PAGE –
===============

Six U.S. military members were killed over the weekend in a drone strike in Kuwait.
Republican Sen. Joni Ernst of Iowa acknowledged the human costs of the war in her floor speech. One of the soldiers killed Sunday was from Iowa and a National Guard unit from her state was also attacked in Syria in December, resulting in the deaths of two other soldiers.
“But now is our opportunity to bring an end to the decades of chaos,” said Ernst, who herself served as an officer in the Iowa National Guard for two decades.
“The sooner the better,” she added.
Trump has also not ruled out deploying U.S. ground troops. He has said he is hoping to end the bombing campaign within a few weeks, but his goals for the war have shifted from regime change to stopping Iran from developing nuclear capabilities to crippling its navy and missile programs.
“We should be careful about opening a door into chaos in the Middle East when we cannot see the other side of it,” Democratic Sen. Chris Coons of Delaware said in a solemn floor speech after the vote concluded.
He said he was praying for “grace to find a path forward together where more do not needlessly join those who have already fallen in this new war in the Middle East.”
The votes in Congress this week represented potentially consequential markers of just where lawmakers stand on the war as they look ahead to midterm elections and the consequences of the conflict.
“Nobody gets to hide and give the president an easy pass or an end-run around the Constitution,” said Sen. Tim Kaine, the Virginia Democrat leading the war powers resolution.
Republican leaders have successfully, though narrowly, defeated a series of war powers resolutions pertaining to several other conflicts that Trump has entered or threatened to enter. This one, however, was different.
Unlike Trump's military campaigns against alleged drug boats or even Venezuelan leader Nicolás Maduro, the attack on Iran represents an open-ended conflict that is already ricocheting across the region. Several senators who have voted for previous war powers resolutions noted that they opposed this one because it applied to a conflict that is already raging.

===============

[Excerpt from a data file]
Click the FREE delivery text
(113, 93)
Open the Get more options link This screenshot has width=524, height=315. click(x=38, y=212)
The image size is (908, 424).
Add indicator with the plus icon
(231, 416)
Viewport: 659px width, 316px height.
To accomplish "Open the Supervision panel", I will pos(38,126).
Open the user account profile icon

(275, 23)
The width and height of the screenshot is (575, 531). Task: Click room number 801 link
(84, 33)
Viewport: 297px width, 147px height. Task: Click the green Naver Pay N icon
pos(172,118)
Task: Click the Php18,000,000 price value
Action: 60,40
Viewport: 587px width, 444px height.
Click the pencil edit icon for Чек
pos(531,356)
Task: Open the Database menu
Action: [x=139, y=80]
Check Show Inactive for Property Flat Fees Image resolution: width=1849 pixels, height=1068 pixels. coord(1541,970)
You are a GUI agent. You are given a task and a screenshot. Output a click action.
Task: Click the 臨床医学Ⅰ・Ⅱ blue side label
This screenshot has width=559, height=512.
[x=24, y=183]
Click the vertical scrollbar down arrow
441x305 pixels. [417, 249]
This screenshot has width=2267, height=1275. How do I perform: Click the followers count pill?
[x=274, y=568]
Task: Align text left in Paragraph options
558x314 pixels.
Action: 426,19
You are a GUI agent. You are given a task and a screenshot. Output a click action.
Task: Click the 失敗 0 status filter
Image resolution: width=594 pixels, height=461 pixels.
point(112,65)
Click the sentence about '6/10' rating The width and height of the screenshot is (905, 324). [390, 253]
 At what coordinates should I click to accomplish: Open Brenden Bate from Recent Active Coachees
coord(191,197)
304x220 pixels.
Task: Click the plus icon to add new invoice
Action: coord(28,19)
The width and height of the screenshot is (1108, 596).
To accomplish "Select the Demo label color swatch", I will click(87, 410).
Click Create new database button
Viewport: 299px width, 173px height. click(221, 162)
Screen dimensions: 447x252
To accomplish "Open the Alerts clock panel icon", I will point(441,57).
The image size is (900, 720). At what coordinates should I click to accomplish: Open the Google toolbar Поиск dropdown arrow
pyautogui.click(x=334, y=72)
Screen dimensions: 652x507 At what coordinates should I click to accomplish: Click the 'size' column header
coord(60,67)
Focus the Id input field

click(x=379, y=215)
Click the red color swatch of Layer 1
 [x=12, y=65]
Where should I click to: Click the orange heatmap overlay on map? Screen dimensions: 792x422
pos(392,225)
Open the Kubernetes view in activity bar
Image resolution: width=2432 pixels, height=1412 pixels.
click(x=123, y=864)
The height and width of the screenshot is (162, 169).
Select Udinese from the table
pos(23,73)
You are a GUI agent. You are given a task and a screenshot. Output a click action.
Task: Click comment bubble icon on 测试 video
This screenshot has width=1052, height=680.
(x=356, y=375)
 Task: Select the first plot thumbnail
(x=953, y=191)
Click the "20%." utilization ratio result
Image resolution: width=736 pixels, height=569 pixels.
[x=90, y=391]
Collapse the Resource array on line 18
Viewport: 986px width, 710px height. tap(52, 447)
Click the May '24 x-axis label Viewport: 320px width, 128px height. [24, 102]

===============

INSTRUCTION 1 – Report every line of the records that contains the string "should", copying each line in full.
INSTRUCTION 2 – Continue the article on the Senate war powers vote, starting right after its final sentence.
The records have no connection to the text.

EXERCISE OUTPUT 1 –
 At what coordinates should I click to accomplish: Open Brenden Bate from Recent Active Coachees
The image size is (900, 720). At what coordinates should I click to accomplish: Open the Google toolbar Поиск dropdown arrow
Screen dimensions: 652x507 At what coordinates should I click to accomplish: Click the 'size' column header
Where should I click to: Click the orange heatmap overlay on map? Screen dimensions: 792x422

EXERCISE OUTPUT 2 –
“Passing this resolution now would send the wrong message to Iran and to our troops,” said GOP Sen. Susan Collins of Maine. "At this juncture, providing unequivocal support to our service members is critically important, as is ongoing consultation by the administration with Congress.”
On the other side of the Capitol, an intense debate over the war unfolded before a vote Thursday. The House first debated a resolution presented by GOP leadership affirming that Iran is the world’s largest state sponsor of terrorism.
Rep. Brian Mast, the GOP chairman of the House Foreign Affairs Committee, publicly thanked Trump for taking action against Iran, saying the president is using his own constitutional authority to defend the U.S. against the “imminent threat” of Iran.
Mast, an Army veteran who worked as a bomb disposal expert in Afghanistan, said the Democratic resolution was effectively asking “that the president do nothing.”
Rep. Gregory Meeks, the top Democrat on the Foreign Affairs panel, said before the debate that the hardest votes he has taken in Congress have been to decide whether to send U.S. troops to war. “Our young men and women’s lives are on the line,” he said, his voice showing emotion as he emerged from a closed-door briefing late Tuesday with Trump officials.
At a news conference Wednesday, several Democratic members who are also veterans of the Iraq and Afghanistan wars spoke about the heavy costs of those conflicts.
One of them was Rep. Jason Crow, D-Colo. “I learned when I was fighting in Iraq and Afghanistan, that when elites in Washington bang the war drums, pound their chest, talk about the costs of war and act tough, they're not talking about them doing it, they're not talking about their kids,” Crow said. “They're talking about working class kids like us.”
Rep. Jason Crow, D-Colo., a combat veteran, joins the House Democratic leadership in demanding a congressional approval for embarking on a war with Iran, during a news conference at the Capitol in Washington, Wednesday, March 4, 2026. (AP Photo/J. Scott Applewhite)
House Minority Leader Hakeem Jeffries, D-N.Y., and other Democrats, from left, Rep. Gil Cisneros, D-Calif., Rep. Chrissy Houlahan, D-Pa., Rep. Ted Lieu, D-Calif., and Rep. Pete Aguilar, D-Calif., demand congressional approval for embarking on a war with Iran, during a news conference at the Capitol in Washington, Wednesday, March 4, 2026. (AP Photo/J. Scott Applewhite)
Speaker of the House Mike Johnson, R-La., gestures as he and the GOP leadership talk about the war against Iran, during a news conference at the Capitol in Washington, Wednesday, March 4, 2026. (AP Photo/J. Scott Applewhite)
Senate Majority Leader John Thune, R-S.D., center, joined at left by Sen. John Barrasso, R-Wyo., the GOP whip, speaks to reporters at the Capitol in Washington, Tuesday, March 3, 2026. (AP Photo/J. Scott Applewhite)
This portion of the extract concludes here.